━━ Data supplied ━━

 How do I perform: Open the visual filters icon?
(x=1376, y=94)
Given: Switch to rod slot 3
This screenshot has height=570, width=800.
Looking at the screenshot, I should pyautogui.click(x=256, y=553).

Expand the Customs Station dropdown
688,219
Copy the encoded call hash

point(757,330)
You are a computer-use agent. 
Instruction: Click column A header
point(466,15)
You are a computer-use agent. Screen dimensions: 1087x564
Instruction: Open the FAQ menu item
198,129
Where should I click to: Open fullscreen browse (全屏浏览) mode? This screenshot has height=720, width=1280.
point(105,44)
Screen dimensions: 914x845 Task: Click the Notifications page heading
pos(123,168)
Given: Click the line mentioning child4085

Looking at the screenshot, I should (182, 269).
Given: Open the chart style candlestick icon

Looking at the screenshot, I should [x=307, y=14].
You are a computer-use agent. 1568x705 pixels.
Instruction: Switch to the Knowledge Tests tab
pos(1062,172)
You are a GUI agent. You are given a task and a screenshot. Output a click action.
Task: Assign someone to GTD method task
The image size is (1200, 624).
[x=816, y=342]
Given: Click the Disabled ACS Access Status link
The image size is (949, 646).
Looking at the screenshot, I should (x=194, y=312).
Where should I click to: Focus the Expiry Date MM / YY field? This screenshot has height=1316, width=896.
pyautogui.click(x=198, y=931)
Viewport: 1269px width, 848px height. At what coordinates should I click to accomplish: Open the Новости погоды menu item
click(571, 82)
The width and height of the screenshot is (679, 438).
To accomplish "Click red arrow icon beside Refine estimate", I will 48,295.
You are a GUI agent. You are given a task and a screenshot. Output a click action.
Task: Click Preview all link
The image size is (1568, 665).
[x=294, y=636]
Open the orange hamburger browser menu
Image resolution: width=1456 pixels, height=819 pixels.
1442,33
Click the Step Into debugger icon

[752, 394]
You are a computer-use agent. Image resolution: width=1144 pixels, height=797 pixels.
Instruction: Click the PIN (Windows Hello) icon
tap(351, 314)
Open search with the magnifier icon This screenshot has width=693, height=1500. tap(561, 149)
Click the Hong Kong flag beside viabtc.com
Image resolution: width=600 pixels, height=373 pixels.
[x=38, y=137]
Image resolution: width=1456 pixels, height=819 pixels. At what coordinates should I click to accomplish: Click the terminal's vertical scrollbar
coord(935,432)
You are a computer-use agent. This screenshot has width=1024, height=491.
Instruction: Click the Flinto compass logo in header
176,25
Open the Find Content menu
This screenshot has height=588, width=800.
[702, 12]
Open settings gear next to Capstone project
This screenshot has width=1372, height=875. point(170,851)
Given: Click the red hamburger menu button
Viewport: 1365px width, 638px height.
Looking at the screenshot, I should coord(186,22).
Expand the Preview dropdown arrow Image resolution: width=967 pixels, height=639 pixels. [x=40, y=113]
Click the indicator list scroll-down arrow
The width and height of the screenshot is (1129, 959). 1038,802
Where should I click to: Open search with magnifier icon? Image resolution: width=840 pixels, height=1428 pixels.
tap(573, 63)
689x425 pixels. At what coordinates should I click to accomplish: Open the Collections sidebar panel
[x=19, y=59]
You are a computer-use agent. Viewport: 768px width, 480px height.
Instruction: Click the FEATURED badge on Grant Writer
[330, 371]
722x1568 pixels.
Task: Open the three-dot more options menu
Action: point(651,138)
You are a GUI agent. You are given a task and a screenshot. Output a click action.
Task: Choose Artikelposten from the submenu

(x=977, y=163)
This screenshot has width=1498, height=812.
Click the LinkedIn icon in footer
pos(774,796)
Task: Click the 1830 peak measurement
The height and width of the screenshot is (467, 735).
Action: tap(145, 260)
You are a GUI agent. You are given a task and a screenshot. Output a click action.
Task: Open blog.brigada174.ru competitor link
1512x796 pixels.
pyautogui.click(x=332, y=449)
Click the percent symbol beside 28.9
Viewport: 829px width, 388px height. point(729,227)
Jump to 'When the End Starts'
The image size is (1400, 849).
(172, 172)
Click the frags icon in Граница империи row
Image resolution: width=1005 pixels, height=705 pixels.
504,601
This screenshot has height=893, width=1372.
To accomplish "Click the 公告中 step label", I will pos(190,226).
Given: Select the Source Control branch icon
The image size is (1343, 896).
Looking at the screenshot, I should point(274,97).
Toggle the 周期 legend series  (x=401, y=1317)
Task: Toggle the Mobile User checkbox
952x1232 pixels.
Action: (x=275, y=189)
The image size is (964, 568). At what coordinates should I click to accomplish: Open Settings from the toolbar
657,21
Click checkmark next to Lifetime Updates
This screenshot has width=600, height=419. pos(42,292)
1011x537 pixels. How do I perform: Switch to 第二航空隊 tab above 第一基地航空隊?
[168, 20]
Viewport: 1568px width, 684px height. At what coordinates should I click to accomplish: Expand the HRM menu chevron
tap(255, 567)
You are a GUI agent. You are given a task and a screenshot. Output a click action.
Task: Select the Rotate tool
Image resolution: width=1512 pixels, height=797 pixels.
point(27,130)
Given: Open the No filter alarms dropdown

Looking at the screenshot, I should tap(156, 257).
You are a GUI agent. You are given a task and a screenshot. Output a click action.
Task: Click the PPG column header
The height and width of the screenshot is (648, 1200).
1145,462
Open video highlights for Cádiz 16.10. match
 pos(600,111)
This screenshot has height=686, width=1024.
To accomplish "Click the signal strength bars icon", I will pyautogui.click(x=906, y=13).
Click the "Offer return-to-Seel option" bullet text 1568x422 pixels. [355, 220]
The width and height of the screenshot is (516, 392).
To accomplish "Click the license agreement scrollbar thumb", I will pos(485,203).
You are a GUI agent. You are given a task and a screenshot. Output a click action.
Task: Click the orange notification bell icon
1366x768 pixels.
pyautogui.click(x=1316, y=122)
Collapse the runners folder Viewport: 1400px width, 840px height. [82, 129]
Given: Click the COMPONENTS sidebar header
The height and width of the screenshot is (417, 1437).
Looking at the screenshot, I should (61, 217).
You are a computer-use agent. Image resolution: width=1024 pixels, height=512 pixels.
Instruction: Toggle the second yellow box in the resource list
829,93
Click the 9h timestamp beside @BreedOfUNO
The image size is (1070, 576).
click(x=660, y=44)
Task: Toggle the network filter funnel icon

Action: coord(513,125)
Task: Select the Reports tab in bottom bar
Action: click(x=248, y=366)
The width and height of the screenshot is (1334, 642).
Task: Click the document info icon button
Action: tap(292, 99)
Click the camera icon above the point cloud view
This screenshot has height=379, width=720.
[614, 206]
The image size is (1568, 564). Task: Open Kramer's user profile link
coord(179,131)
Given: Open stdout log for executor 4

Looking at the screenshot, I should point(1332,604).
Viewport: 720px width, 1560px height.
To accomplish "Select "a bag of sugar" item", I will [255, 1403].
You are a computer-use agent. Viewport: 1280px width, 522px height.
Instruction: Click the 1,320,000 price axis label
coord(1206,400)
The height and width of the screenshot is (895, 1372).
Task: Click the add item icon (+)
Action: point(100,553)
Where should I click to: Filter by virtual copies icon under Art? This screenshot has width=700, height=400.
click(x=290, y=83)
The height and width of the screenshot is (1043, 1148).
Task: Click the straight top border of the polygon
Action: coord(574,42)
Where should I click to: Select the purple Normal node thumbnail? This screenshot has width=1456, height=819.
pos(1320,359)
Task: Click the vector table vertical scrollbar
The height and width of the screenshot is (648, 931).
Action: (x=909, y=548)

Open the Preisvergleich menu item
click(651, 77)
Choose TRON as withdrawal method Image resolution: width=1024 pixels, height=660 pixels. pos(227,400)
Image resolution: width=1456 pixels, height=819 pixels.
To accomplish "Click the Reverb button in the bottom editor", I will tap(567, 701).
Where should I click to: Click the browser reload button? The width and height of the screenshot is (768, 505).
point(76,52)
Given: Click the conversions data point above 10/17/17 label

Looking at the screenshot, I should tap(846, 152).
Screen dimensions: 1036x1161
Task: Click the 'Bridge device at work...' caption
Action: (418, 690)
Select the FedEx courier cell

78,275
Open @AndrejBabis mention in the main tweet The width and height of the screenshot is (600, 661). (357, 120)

━━━

▶ **What to work on**: Render the listing above as a JSON list of strings, one string per line with blank lines left out, from its first line up to and including the line with "point(466,15)".

▶ **Problem solution**:
[
  " How do I perform: Open the visual filters icon?",
  "(x=1376, y=94)",
  "Given: Switch to rod slot 3",
  "This screenshot has height=570, width=800.",
  "Looking at the screenshot, I should pyautogui.click(x=256, y=553).",
  "Expand the Customs Station dropdown",
  "688,219",
  "Copy the encoded call hash",
  "point(757,330)",
  "You are a computer-use agent. ",
  "Instruction: Click column A header",
  "point(466,15)"
]